AIM OF THE TASK:
Switch "Форум" to "Обсуждения" in the lines from the one with "Доставка (459, 341)" to the one with "Боулинги (459, 322)", and write out only those lines, leaving everything else in them unchanged.

EXTRACTED MATERIAL:
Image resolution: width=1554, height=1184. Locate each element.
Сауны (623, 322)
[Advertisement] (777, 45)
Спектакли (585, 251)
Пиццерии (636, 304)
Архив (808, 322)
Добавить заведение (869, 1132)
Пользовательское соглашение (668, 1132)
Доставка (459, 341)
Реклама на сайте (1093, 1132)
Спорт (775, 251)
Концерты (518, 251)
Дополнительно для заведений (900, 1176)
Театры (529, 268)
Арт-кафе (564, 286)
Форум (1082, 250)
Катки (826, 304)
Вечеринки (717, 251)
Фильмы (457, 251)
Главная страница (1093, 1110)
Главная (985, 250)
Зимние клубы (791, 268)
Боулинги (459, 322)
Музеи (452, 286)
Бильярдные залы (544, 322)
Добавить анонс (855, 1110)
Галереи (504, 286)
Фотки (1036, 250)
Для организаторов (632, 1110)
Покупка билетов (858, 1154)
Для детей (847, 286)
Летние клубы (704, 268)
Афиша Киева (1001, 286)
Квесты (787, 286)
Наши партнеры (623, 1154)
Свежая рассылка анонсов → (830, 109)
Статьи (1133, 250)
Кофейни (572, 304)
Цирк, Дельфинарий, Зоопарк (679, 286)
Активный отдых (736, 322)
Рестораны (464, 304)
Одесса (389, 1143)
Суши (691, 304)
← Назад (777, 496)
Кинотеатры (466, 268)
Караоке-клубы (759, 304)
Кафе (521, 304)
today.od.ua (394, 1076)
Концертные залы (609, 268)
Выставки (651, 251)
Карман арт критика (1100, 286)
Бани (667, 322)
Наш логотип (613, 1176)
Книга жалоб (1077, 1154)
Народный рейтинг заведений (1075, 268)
==
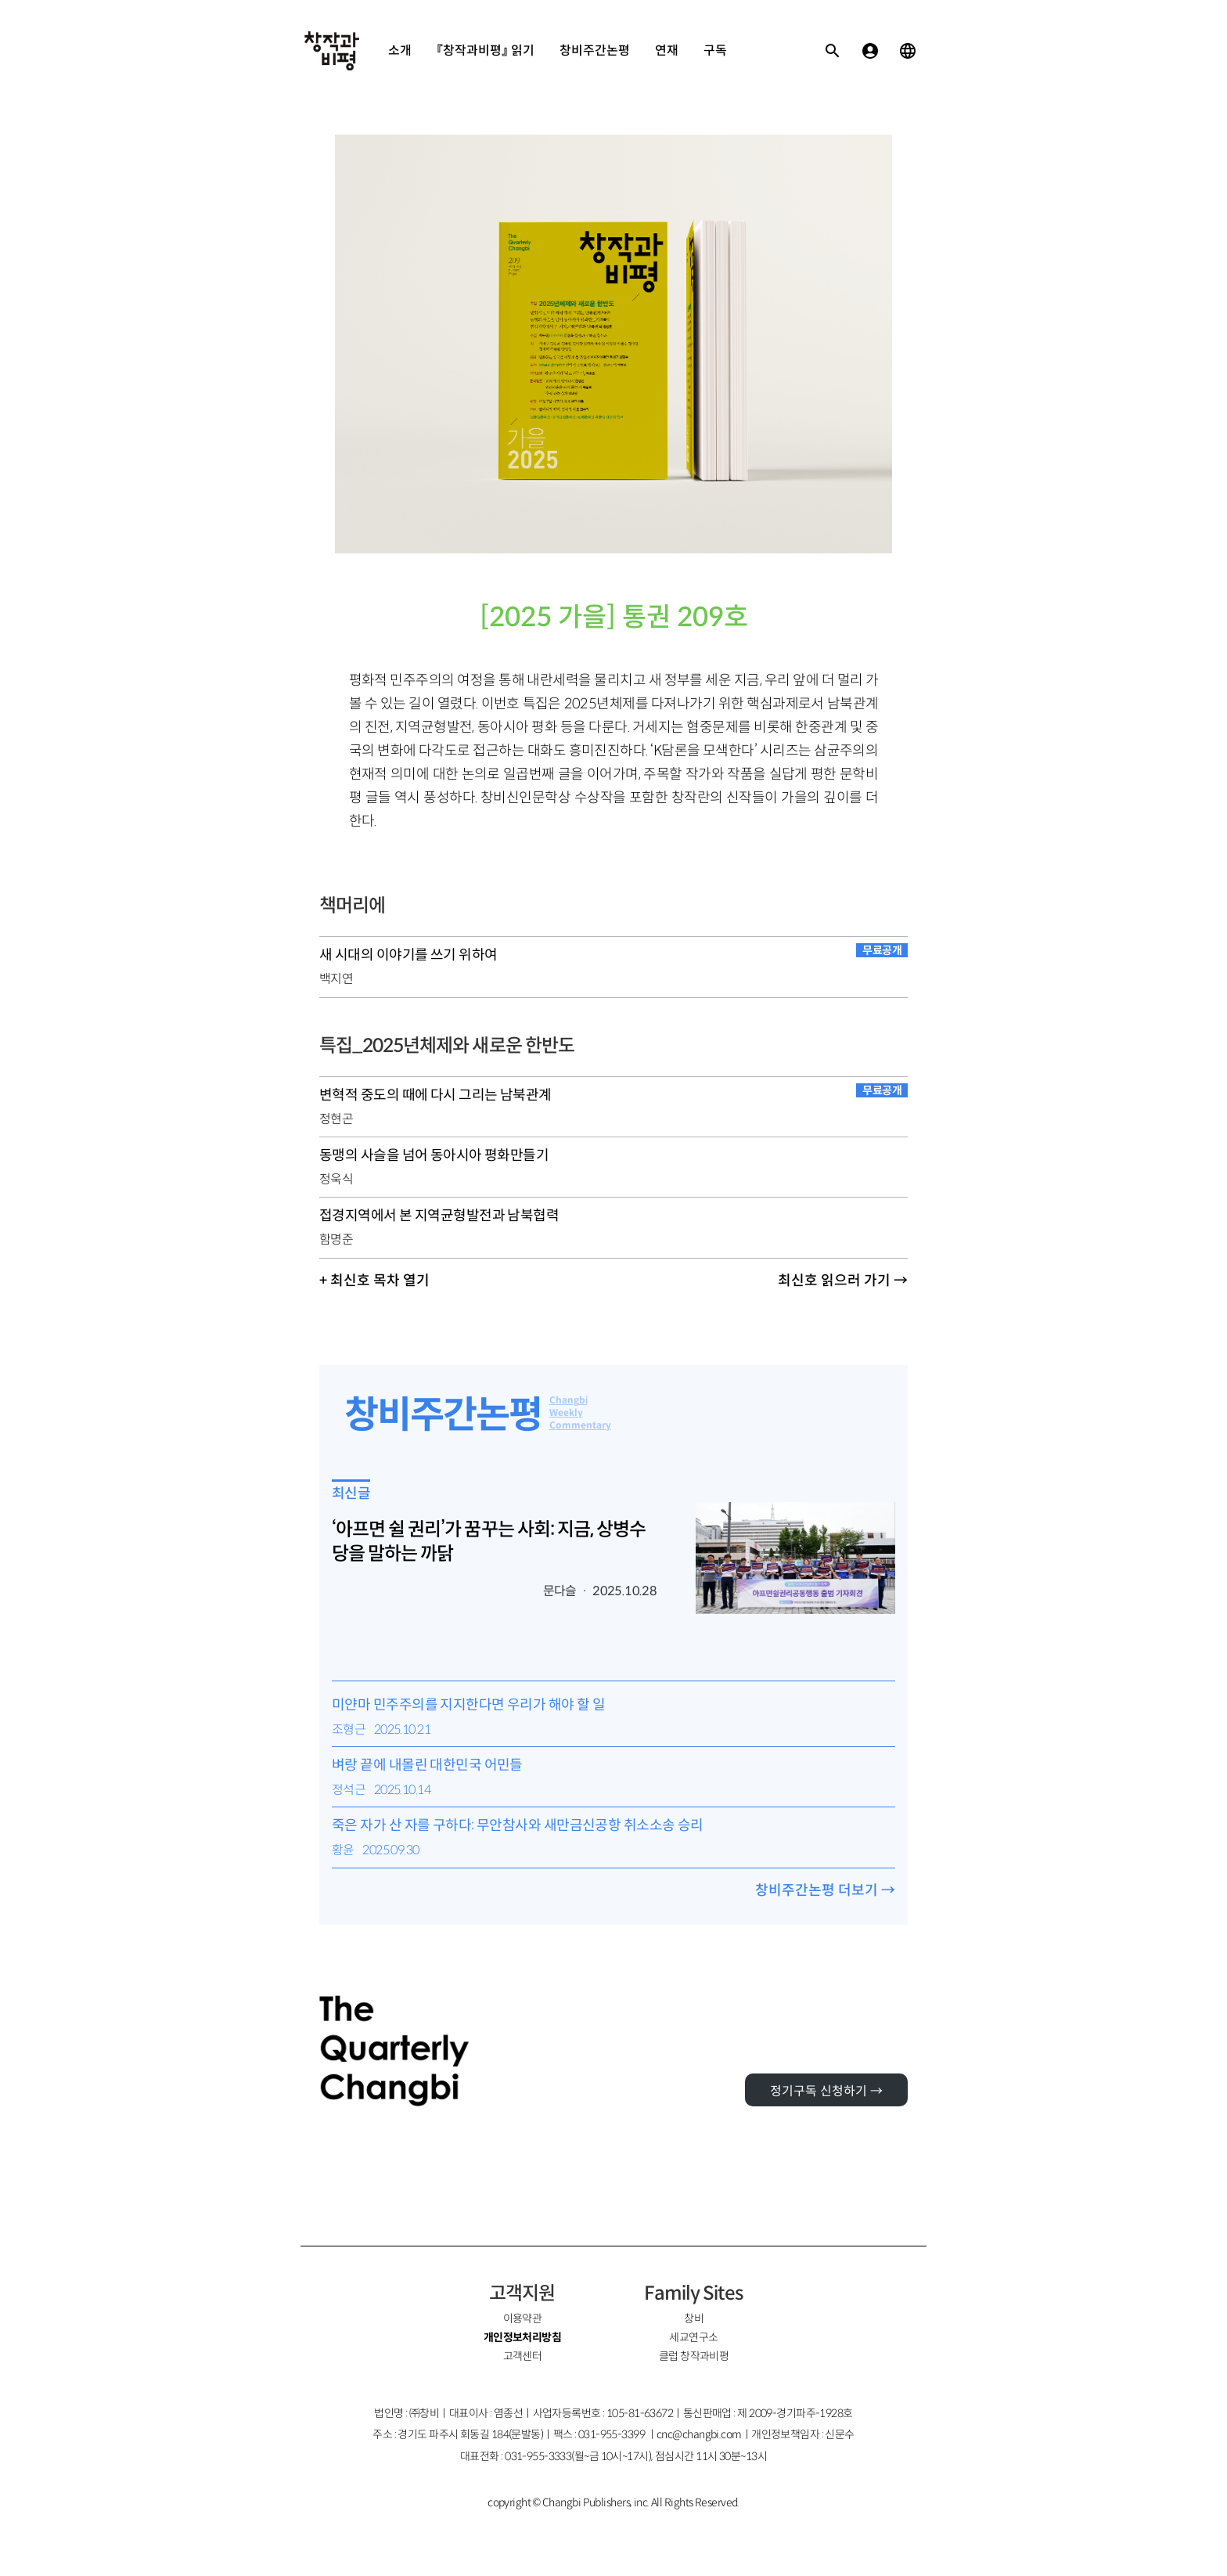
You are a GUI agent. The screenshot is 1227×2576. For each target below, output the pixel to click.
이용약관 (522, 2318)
* * *
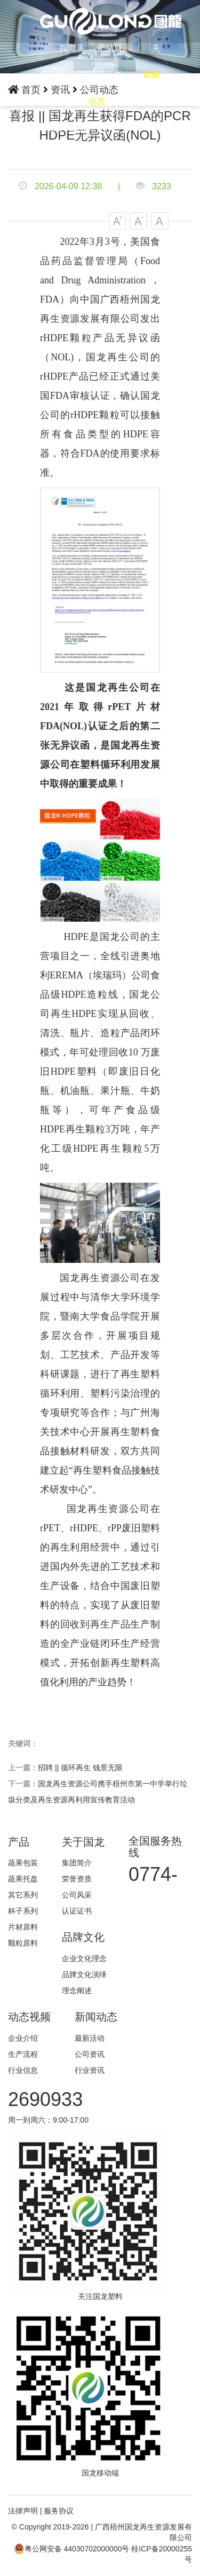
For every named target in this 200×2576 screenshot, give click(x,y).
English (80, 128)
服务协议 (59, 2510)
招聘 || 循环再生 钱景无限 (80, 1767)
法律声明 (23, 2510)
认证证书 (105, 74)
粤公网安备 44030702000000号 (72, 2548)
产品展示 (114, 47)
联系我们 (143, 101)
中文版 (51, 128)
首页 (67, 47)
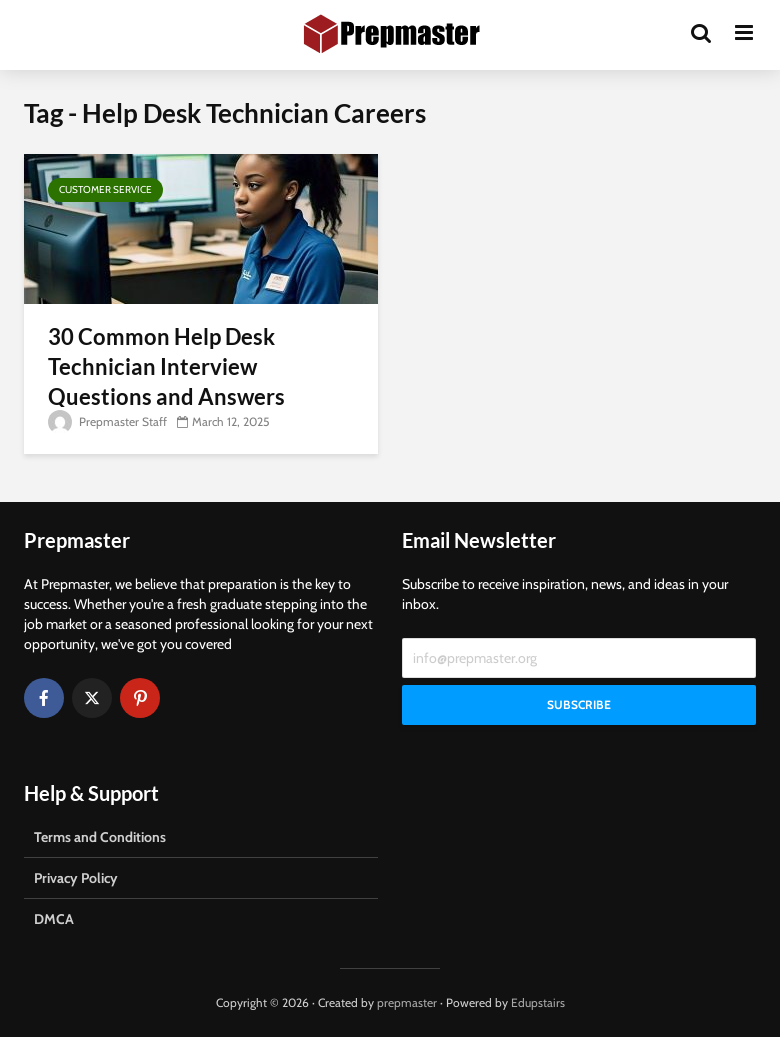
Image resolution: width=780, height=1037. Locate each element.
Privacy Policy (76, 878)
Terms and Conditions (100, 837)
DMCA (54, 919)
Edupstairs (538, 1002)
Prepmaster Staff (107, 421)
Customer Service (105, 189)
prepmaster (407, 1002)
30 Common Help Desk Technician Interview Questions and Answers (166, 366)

THE ANSWER:
Доставка (459, 341)
Реклама на сайте (1093, 1132)
Спорт (775, 251)
Концерты (518, 251)
Дополнительно для заведений (900, 1176)
Театры (529, 268)
Арт-кафе (564, 286)
Обсуждения (1082, 250)
Катки (826, 304)
Вечеринки (717, 251)
Фильмы (457, 251)
Главная страница (1093, 1110)
Главная (985, 250)
Зимние клубы (791, 268)
Боулинги (459, 322)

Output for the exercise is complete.